How to create custom workflows with NOMAD entries¶
This how-to will walk you through how to use nomad-utility-workflows
to generate the yaml file required to define a custom workflow.
Prerequisites¶
- A very basic understanding of NOMAD terminology: entry, mainfile
- Python environment with this utility module
- Example simulation data files (provided below)
Example Overview¶
To demonstrate, we will use the following 3 step molecular dynamics equilibration workflow:
- Geometry optimization (energy minimization)

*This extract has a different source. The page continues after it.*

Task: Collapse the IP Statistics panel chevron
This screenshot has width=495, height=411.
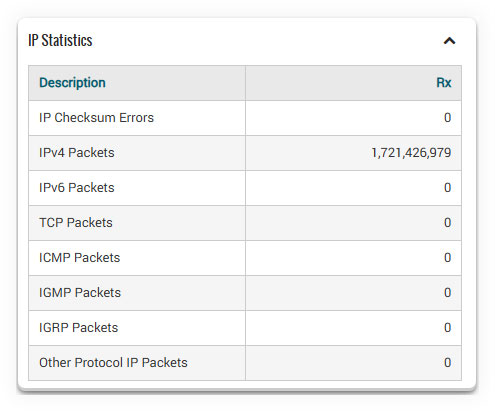Action: 449,41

- Equilibration MD simulation in NPT ensemble
- Production MD simulation in NVT ensemble
The final result will be a workflow graph visualization in NOMAD that looks like this:
Example Data Structure¶
Each task in this workflow represents a supported entry in NOMAD. All three simulations will be uploaded together with the workflow.archive.yaml
file, within the following structure:
upload.zip
├── workflow.archive.yaml # The file we'll create in this guide
├── Emin
│ ├── mdrun_Emin.log # Geometry Optimization mainfile
│ └── ...other raw simulation files
├── Equil_NPT
│ ├── mdrun_Equil-NPT.log # NPT equilibration mainfile
│ └── ...other raw simulation files
└── Prod_NVT
├── mdrun_Prod-NVT.log # NVT production mainfile
└── ...other raw simulation files
Complete Workflow Creation Example¶
Let's create the workflow from start to finish. First, import the necessary packages:
import gravis as gv
import networkx as nx
from nomad_utility_workflows.utils.workflows import build_nomad_workflow, nodes_to_graph
Step 1: Define the workflow structure¶
We'll define our workflow structure using a dictionary of NodeAttributes:
node_attributes = {
0: {'name': 'input system',
'type': 'input',
'path_info': {
'mainfile_path': 'Emin/mdrun_Emin.log',
'supersection_index': 0,
'section_index': 0,
'section_type': 'system'
},
'out_edge_nodes': [1],
},
1: {'name': 'Geometry Optimization',
'type': 'workflow',
'entry_type': 'simulation',
'path_info': {
'mainfile_path': 'Emin/mdrun_Emin.log'
}
},
2: {'name': 'Equilibration NPT Molecular Dynamics',
'type': 'workflow',
'entry_type': 'simulation',
'path_info': {
'mainfile_path': 'Equil_NPT/mdrun_Equil-NPT.log'
},
'in_edge_nodes': [1],
},
3: {'name': 'Production NVT Molecular Dynamics',
'type': 'workflow',
'entry_type': 'simulation',
'path_info': {
'mainfile_path': 'Prod_NVT/mdrun_Prod-NVT.log'
},
'in_edge_nodes': [2],
},
4: {'name': 'output system',
'type': 'output',
'path_info': {
'section_type': 'system',
'mainfile_path': 'Prod_NVT/mdrun_Prod-NVT.log'
},
'in_edge_nodes': [3],
},
5: {'name': 'output properties',
'type': 'output',
'path_info': {
'section_type': 'calculation',
'mainfile_path': 'Prod_NVT/mdrun_Prod-NVT.log'
},
'in_edge_nodes': [3],
}
}
IMPORTANT
To ensure that all functionalities work correctly, the node keys must be unique integers that index the nodes. For example, node_keys = [0, 1, 2, 3, 4, 5]
for a graph with 6 nodes.
Step 2: Create the workflow graph¶
Now, convert the node attributes dictionary to a graph using nodes_to_graph()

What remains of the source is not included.